Serrano-Muñoz, Diego PhD*; Galán-Arriero, Iriana PhD*,†; Ávila-Martín, Gerardo PhD*,‡; Gómez-Soriano, Julio PhD§; Florensa, José PhD; García-Peris, Antonio MD; Romero-Muñoz, Luis M. PhD§; Barriga-Martín, Andrés PhD¶,#; Taylor, Julian PhD*,**,††

doi: 10.1097/AJP.0000000000000722
Original Articles

Objectives: This study examined predictive correlations between periaqueductal gray (PAG) and anterior cingulate cortex (ACC) metabolite levels with deficient inhibitory endogenous pain modulation (EPM), including sensory and affective measures of pain during chronic whiplash injury (WHI).

Materials and Methods: Healthy patients, and participants with chronic WHI, without (WHI-noP) or with pain (WHI-P), were screened with the Douleur Neuropathique 4 tool (DN4).

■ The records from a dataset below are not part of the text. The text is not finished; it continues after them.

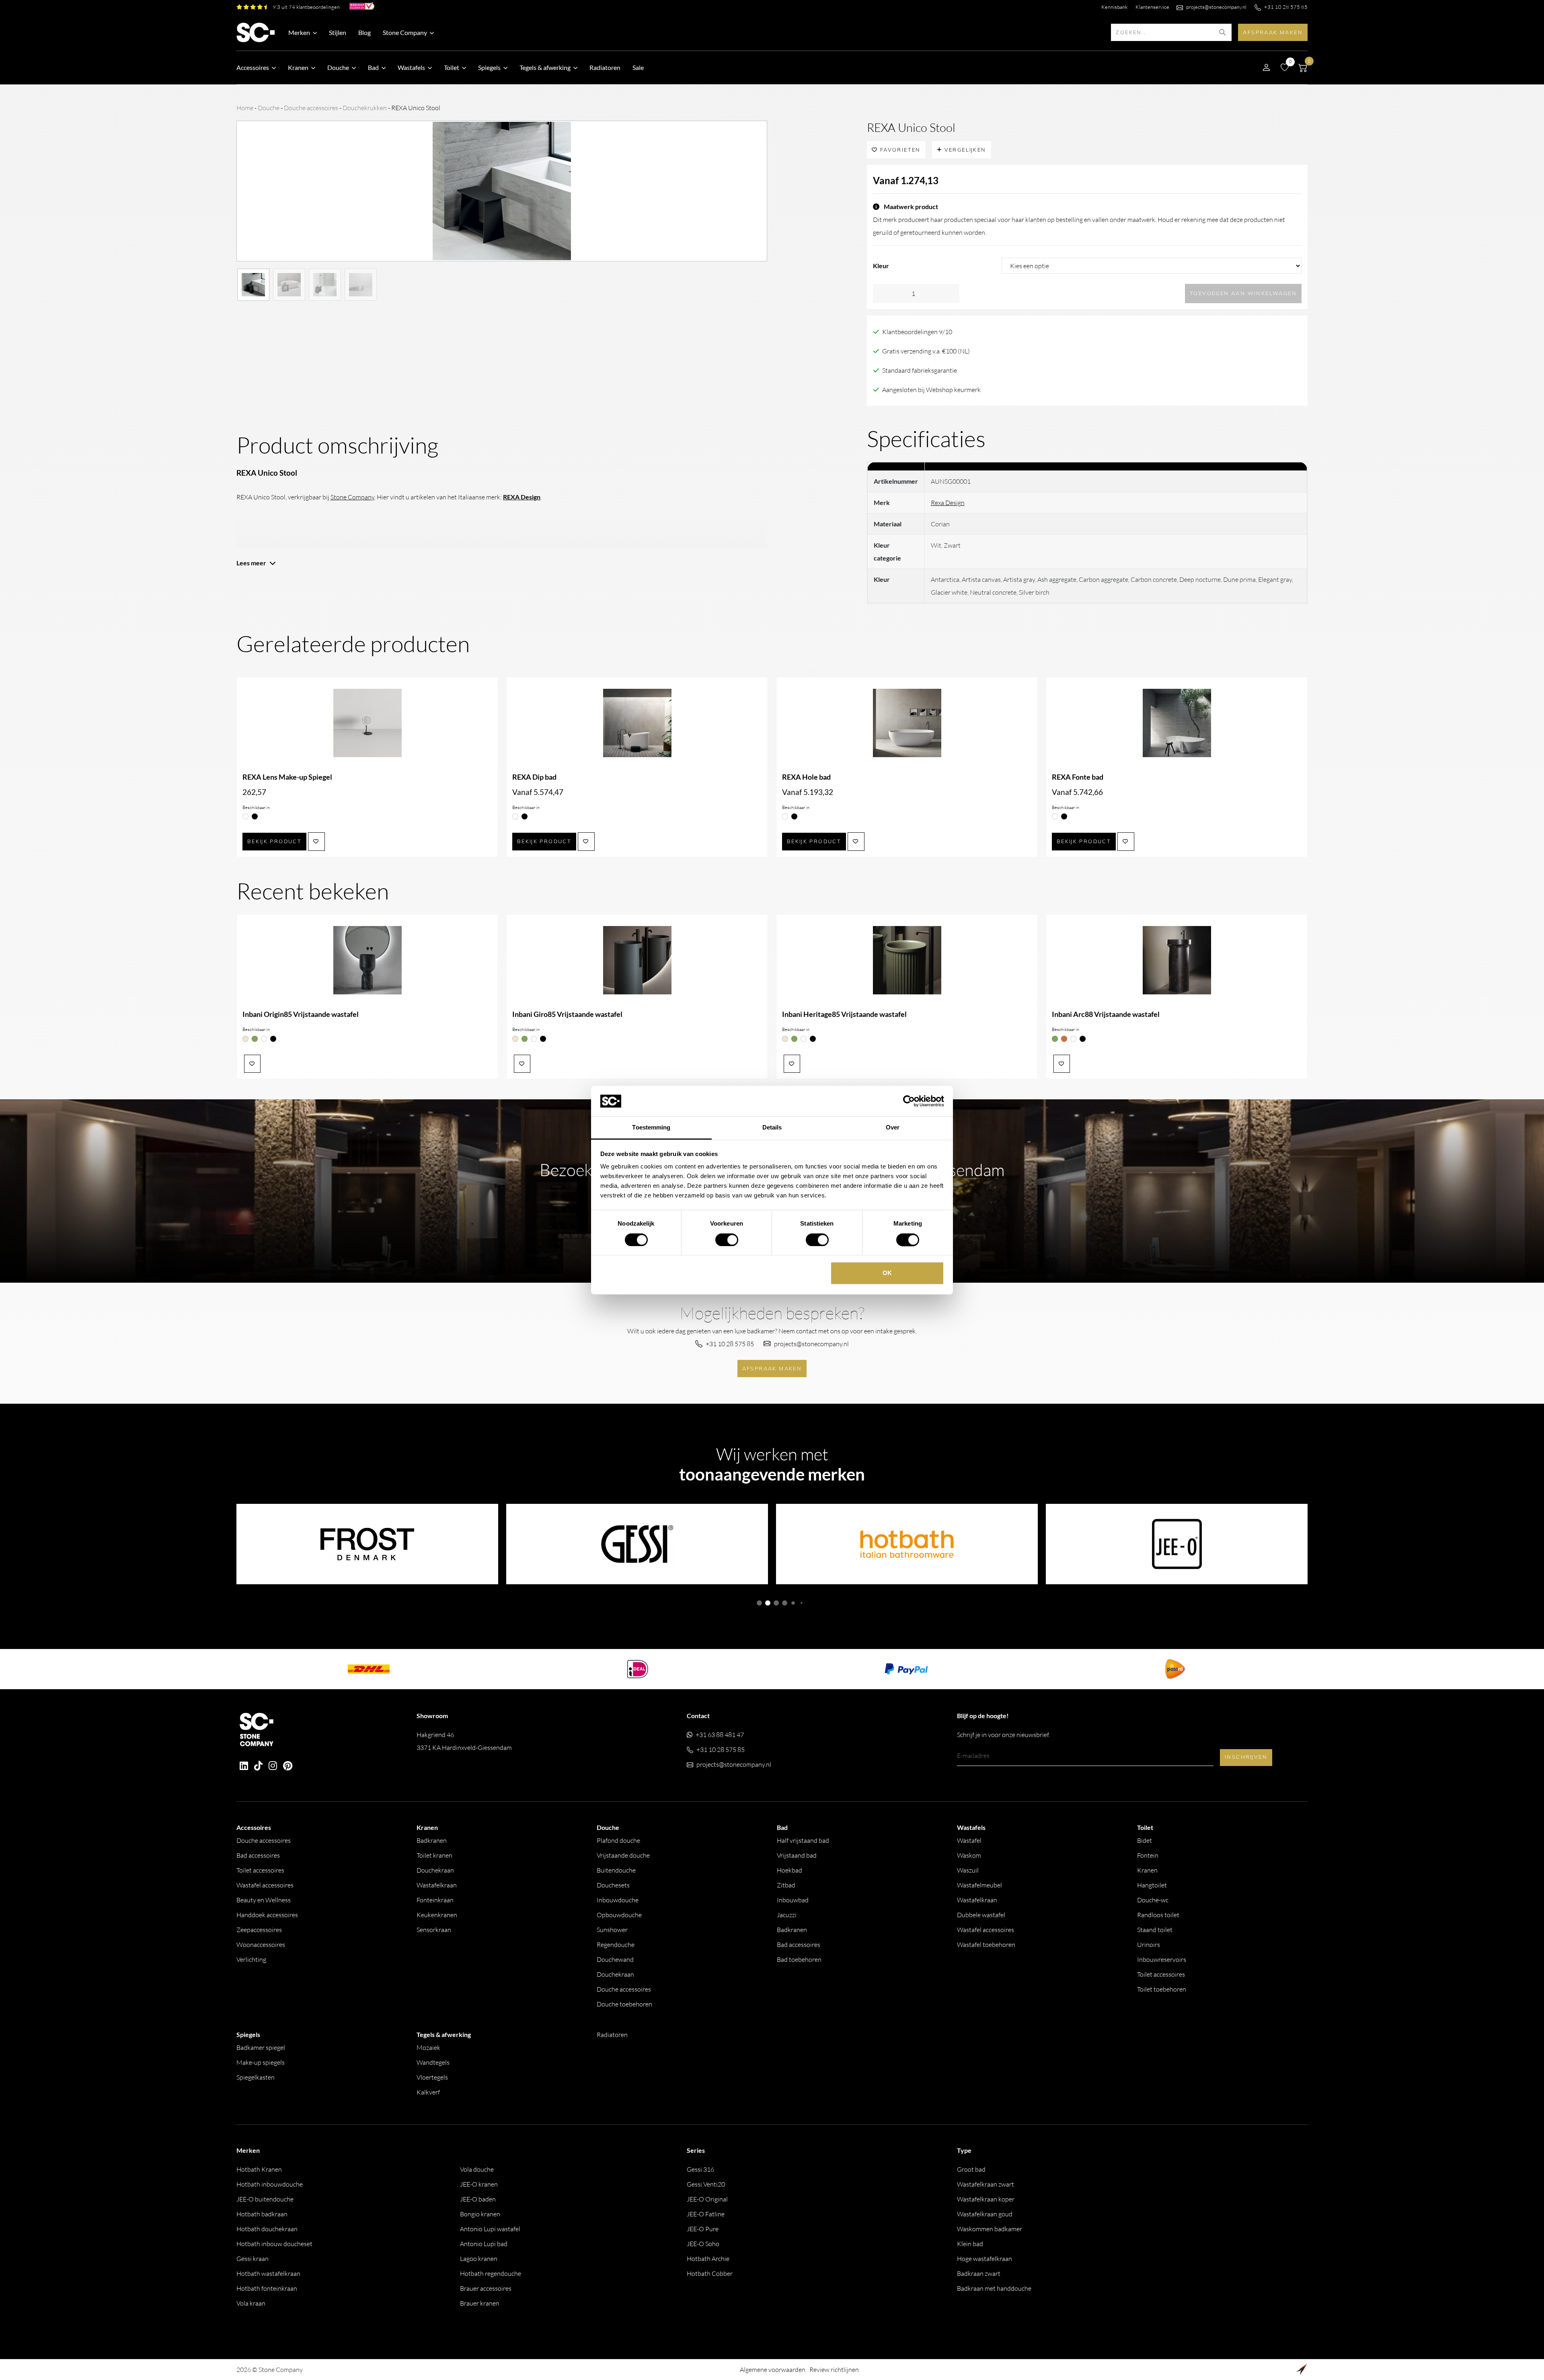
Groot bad (971, 2169)
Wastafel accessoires (265, 1885)
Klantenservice (1152, 7)
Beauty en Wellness (263, 1900)
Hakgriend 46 (464, 1741)
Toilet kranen (434, 1855)
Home (244, 108)
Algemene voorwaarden (772, 2370)
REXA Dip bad (534, 777)
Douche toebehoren (624, 2004)
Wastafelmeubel (979, 1885)
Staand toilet (1154, 1930)
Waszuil (968, 1870)
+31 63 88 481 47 (720, 1735)
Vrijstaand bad (797, 1855)
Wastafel (969, 1840)
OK (887, 1273)
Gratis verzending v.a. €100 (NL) (926, 351)
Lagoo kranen (478, 2259)
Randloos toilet (1158, 1915)
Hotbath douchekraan (267, 2229)
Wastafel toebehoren (986, 1945)
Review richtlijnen (834, 2370)
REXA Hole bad (806, 777)
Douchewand (615, 1959)
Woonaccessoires (260, 1945)
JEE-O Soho (703, 2244)
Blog (364, 32)
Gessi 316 (700, 2169)
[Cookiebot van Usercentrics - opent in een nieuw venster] (909, 1101)
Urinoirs (1148, 1945)
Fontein (1147, 1855)
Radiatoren (604, 67)
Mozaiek (428, 2047)
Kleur (881, 265)
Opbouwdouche (619, 1915)
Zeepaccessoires (259, 1930)
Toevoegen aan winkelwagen (1243, 293)
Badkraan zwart (978, 2273)
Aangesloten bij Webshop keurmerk (931, 390)
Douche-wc (1152, 1900)
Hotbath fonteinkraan (266, 2288)
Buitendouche (616, 1870)
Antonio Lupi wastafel (490, 2229)
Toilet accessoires (260, 1870)
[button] (759, 1603)
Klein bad (970, 2244)
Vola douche (477, 2169)
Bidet (1144, 1840)
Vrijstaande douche (623, 1855)
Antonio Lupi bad (483, 2244)
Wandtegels (433, 2062)
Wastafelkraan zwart (985, 2184)
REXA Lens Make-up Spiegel (287, 777)
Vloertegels (432, 2077)
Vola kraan (250, 2303)
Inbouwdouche (618, 1900)
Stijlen (337, 32)
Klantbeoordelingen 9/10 (917, 332)
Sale (638, 67)
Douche (268, 108)
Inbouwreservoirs (1161, 1959)
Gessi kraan (252, 2259)
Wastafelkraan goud (984, 2214)
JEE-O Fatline (706, 2214)
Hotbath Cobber (710, 2273)
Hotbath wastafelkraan (268, 2273)
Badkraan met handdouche (994, 2288)
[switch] (726, 1239)
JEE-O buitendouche (265, 2199)
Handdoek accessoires (267, 1915)
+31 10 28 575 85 (1286, 7)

EPM was assessed with C6 tonic heat pain stimuli with a Conditioned Pain Modulation (CPM) protocol. Magnetic resonance spectroscopy quantified ACC and PAG metabolite levels.

Results: WHI-P participants were characterized with high pain intensity and interference, and lower quality of life scores, compared with WHI-noP. Inhibitory CPM at 30 seconds was identified in the healthy noninjured (−45±16%; P<0.001) and WHI-noP groups (−36±8%; P<0.001). However, inhibitory EPM was not detected in the WHI-P group (−25±15%; P=0.06). Best fit and stepwise multiple regression revealed that the PAG glutamate/myoinositol metabolite ratio (P=0.01) and total creatine levels (P=0.02) predicted loss of EPM in the WHI-P group (r2=0.71, α=0.97). Although myoinositol predicted loss of EPM in the ACC (P=0.04), this was below statistical power (r2=0.31; α=0.56). The ACC N-acetyl-aspartate/myoinositol ratio (P=0.006) predicted chronic pain (DN4, r2=0.53; α=0.87).

Discussion: The results of this study demonstrate deficient EPM at 30 seconds during tonic heat pain stimulation in WHI-P participants, compared with noninjured healthy volunteers or individuals with WHI-noP. In addition, quantification of PAG and ACC metabolites related to glutamate and glia predicted central chronic pain mechanisms related to loss of inhibitory EPM, while ACC metabolites characterized chronic pain described by descriptors and sensory changes.

*Sensorimotor Function Group, National Hospital of Paraplegics, SESCAM

ITAS Group, Faculty of Health Sciences, University of Castilla La Mancha, Talavera de la Reina

Integrated Management Health Area, SESCAM, Talavera de la Reina

§Toledan Physiotherapy Research Group, Faculty of Nurse and Physiotherapy, University of Castilla La Mancha

Radiodiagnosis Service, National Hospital of Paraplegics, SESCAM

Research Group in Spine Pathology, Orthopedic Surgery and Traumathology Unit, National Hospital of Paraplegics, SESCAM

#Faculty of Medicine, University of Castilla La Mancha, Toledo, Spain

**Harris Manchester College, University of Oxford, Oxford

††Stoke Mandeville Spinal Research, National Spinal Injuries Centre, Buckinghamshire Healthcare NHS Trust, Aylesbury, UK

Present address: Iriana Galán-Arriero, PhD, ITAS Group, Faculty of Health Sciences, University of Castilla La Mancha, Avda. Real Fábrica de Sedas, s/n, Talavera de la Reina, 45600, Toledo, Spain.

Supported by the “Fundación Mutua Madrileña-Adeslas 2015-2018,” which included a maintenance grant for DSM and the DolSCI Special Emphasis Network Capital Grant from Spinal Research UK. The funders were not involved in the study design. The authors declare no conflict of interest.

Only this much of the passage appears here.